For me, there are many reasons that I have learned to love my second “home.” Even though it could never compare to the freedom of being at home in civies with my family, there’s a lot to love here. I think the key part is that, over time, the Academy has become more mine than theirs. Shifting my personal opinion and role from an underclassman following the rules to an upperclassman invested in making the Academy into the place I think it should be – that mindset made the difference. The basketball team has been a positive experience for me since Swab Summer- what’s changed is my own investment in the team. Ownership and contribution to the team made me even more excited to be here. Choosing to be onboard and having the opportunity to learn from fantastic teammates and coaches helped me feel embraced by the different groups.
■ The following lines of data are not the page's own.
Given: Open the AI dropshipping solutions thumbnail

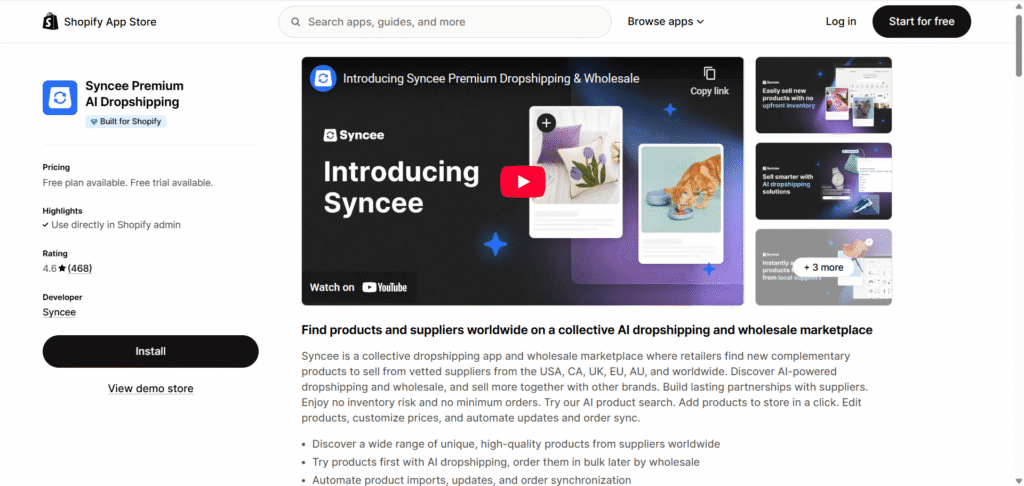Looking at the screenshot, I should pos(823,181).
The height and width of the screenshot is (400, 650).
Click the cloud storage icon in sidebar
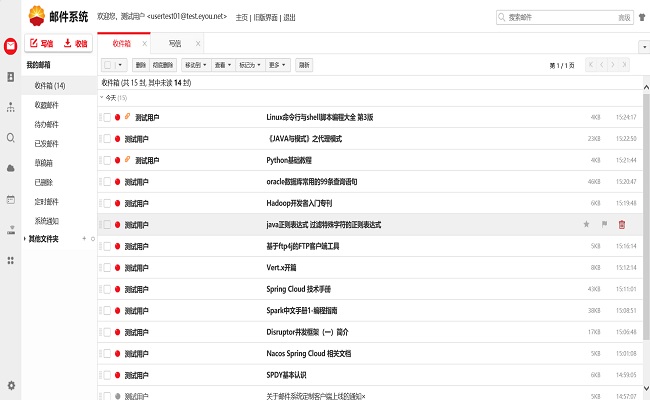click(10, 168)
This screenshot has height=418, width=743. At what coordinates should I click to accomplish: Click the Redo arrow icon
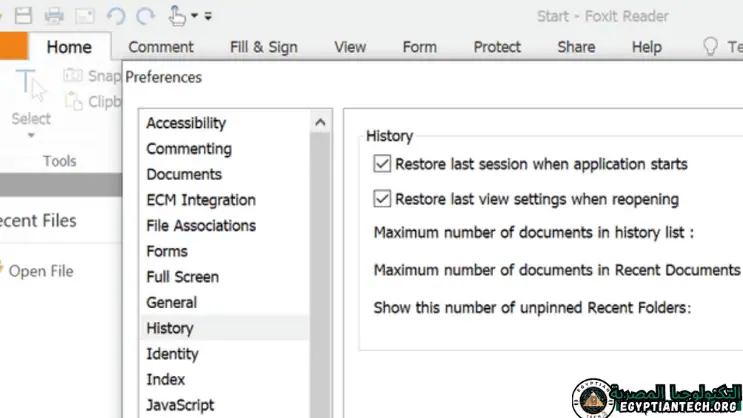[145, 15]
Getting to be a part of the team is an honor and I have always loved coming back for that. But, feeling that I have the power to influence the team has made me a lot more excited to come back. Creating lifelong friends is a great part of the Academy, too. I made some of my strongest and closest friends as a 3/c and we remain close. They are more than enough reason to love coming back from leave. Getting into major specific classes made life more enjoyable and helped me remember the bigger picture of why I came here. Cadre summer revitalized my love for what we do and my desire to get better every day. Seeing your swabs walk around as 4/c, you just want nothing but the best for them. When my Academy experience changed from me surviving and watching out for myself to me striving to be better and caring deeply about others’ development, I started loving coming back. Even the day after Christmas. Once I chose to be invested here, the Academy became my second home. An officer visited us for a Corps-wide recently and said “Love this place and it will love you back.” In my time here, that has made all the difference. And, it offers a great life lesson – if you never buy into where you are, you will never get any payout. Master Chief Verhulst shared a quote with me recently “Better to light a match, than curse the darkness.” At the Academy and in the world, we spend too much time complaining about what is wrong instead of having the courage and energy to change what we can. Investment, in myself and in others, and ownership of my own actions, of the organizations I take part in, of my own role – that’s what made me love the Academy.